The “proof” provided by this study is a mixed bag. Many people have jumped on the bandwagon claiming something like, “See, we were right and zoo critics were wrong, zoos do educate people.” However, the increase “in respondents demonstrating some positive evidence of biodiversity understanding” as noted in the report (my emphasis on the word “some”) was only slightly more than 5 percent of a large sample [from 69.1% pre-visit to 75.1% post-visit], and in no way does it show that what people learn about biodiversity really means anything at all about how they then contribute to future conservation efforts.5

That there might be educational benefits to zoos is extremely underwhelming as a compelling rationale for their existence. Moreover, it’s abstract to the point of absurdity, as if “awareness of conservation” in children can in any way be meaningfully correlated to real world effects, as Bekoff noted. What exactly would the road map look like that connects zoos, the children and adults they educate, and actual effective conservation that is the result of that education?

Granting zoos the undeserved reputation of being the sole catalyst for the desire to learn, the acquisition of information, and for cultivating warm and fuzzy feelings toward nonhuman life is completely baseless, and the above referenced studies that espouse these views don’t seem to take other influences into account. Children are bombarded with adorably cute animals in the form of entertainment since birth. As they grow older, they learn about animals in school.

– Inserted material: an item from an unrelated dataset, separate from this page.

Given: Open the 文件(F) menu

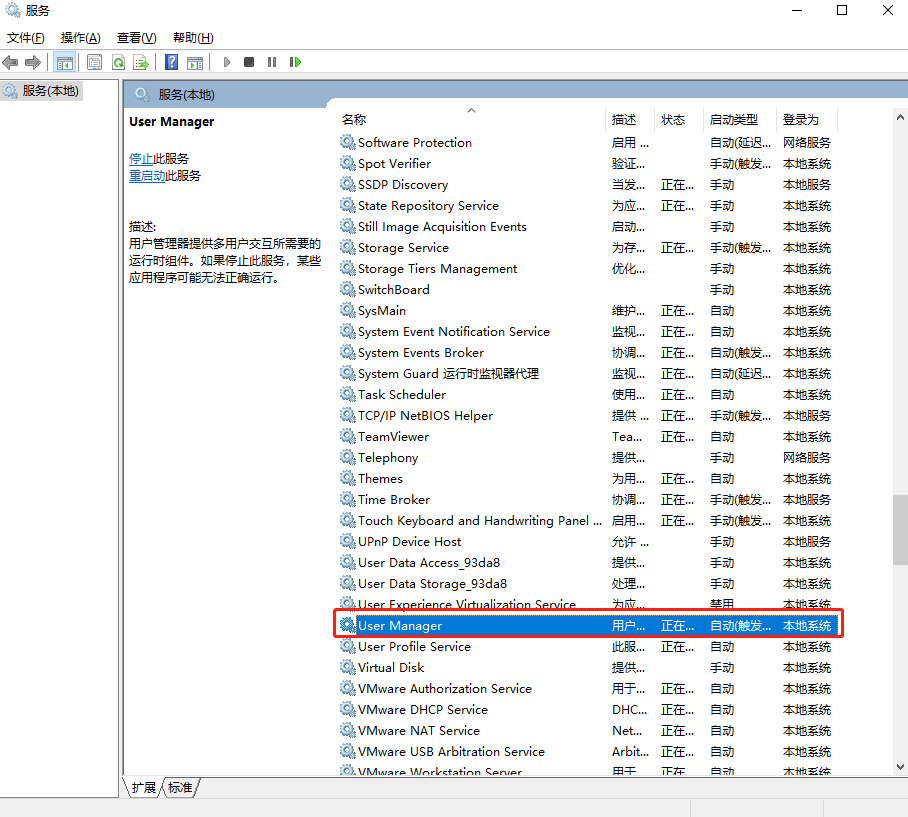Looking at the screenshot, I should 26,38.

Information can be found in all manner of books, television and the internet.

While one can learn about and be in awe of animals in zoos, some (I would argue most) will consciously or unconsciously learn the idea that humans have the unquestioned right to dominate the biosphere as we best see fit. They may even gain a false sense of security about the state of things based on their awareness of the supposedly great conservation work done by zoos. I think these are huge problems and should be taken into account and contrasted with the supposed education provided by these entities.

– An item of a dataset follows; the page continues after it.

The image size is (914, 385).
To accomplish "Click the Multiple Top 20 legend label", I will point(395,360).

To my knowledge, these crucial aspects of zoos are not discussed with children in any kind of research (also unasked is how the children feel about the fact that the animals they see are forced to be where they are for their enjoyment). None of this is surprising. Questioning human domination isn’t something I’d expect to see addressed in a meaningful way within the context of zoos, an institution that is as stark an example as one can find – think of the absurdity of animals from the African savannah forced to live in frigid Canadian zoos.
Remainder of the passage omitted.